As a "prof" I can tell you that we do indeed care. Some of us are more resigned than others, but I can tell you that our esteem for people who "regularly" sleep in classes is pretty low. Don't look for a strong letter of recommendation, that's for sure.

Laura Jones

Fri, Sep 21, 2012 : 7:53 p.m.

Rapport? Are you so sure, or perhaps that is simply how you have interpreted their indifference to your presence awake or asleep. It is ill mannered behavior towards the professor and your fellow students, regardless of your feelings about yourself.

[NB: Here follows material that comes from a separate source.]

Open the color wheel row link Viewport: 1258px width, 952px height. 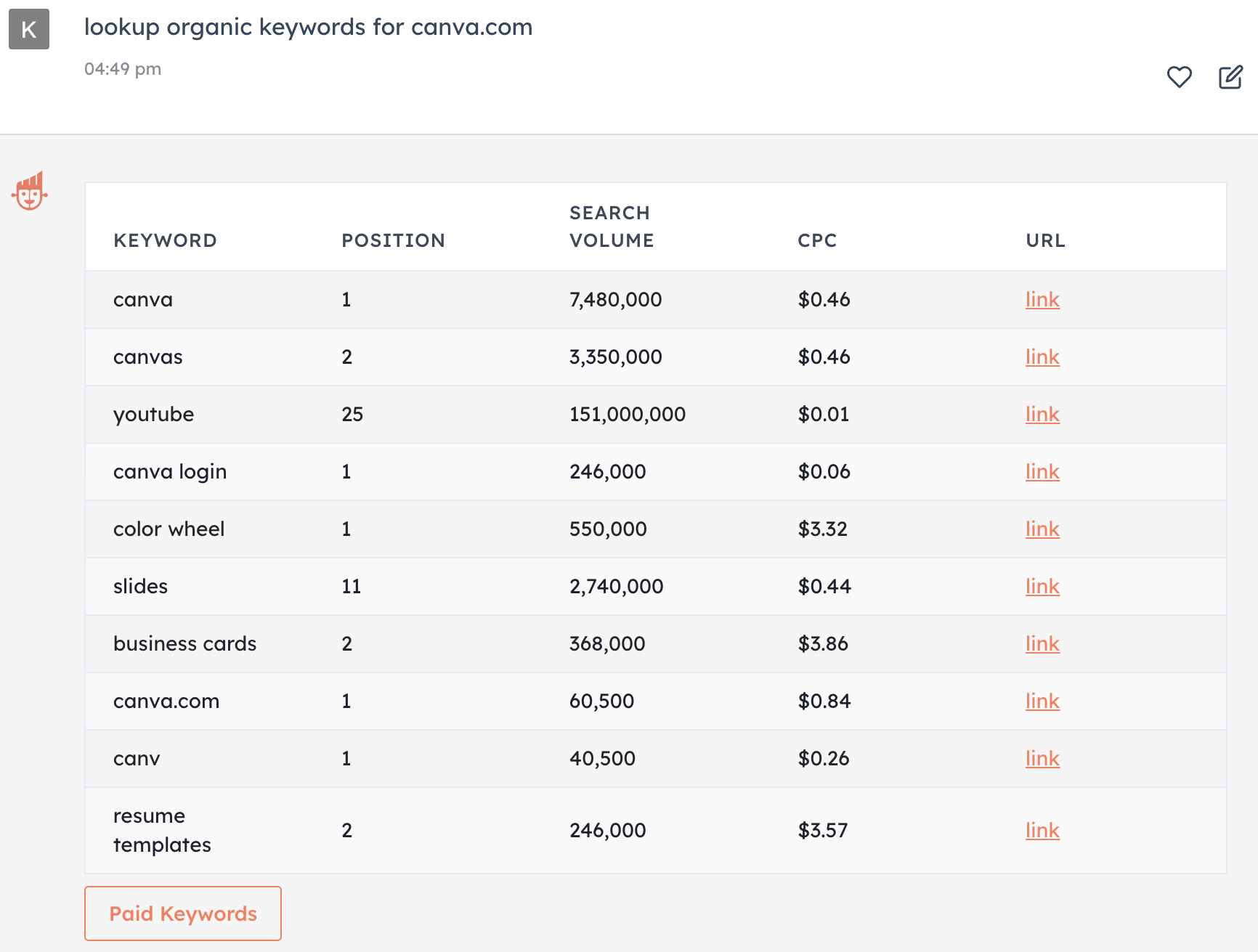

Fri, Sep 21, 2012 : 12:57 p.m.

My I detect a bit o' jealousy? Get mad because I managed to have a rapport with my professors that allowed me to do things like sleep in class. Get all your homework...and take part in class discussions....and you get to take naps in class. Provided you don't snore...


Fri, Sep 21, 2012 : 12:33 p.m.

You sound so proud of yourself and sort of smug about this. Some would give their eye teeth to get the chance to be in that classroom instead of working a dead end job somewhere.


Fri, Sep 21, 2012 : 12:07 p.m.

Why would anyone give a crap if someone accidentally or on purpose kicked someone on the shoe? Better hurry over to one of the middle schools! I hear there is name calling going on every day.


Fri, Sep 21, 2012 : 12:05 p.m.

Do you think it made the news because it was EMU.....just an observation.......


Fri, Sep 21, 2012 : 12:04 p.m.

The bigger "story" here is that we now have a 2nd article about this nonsense!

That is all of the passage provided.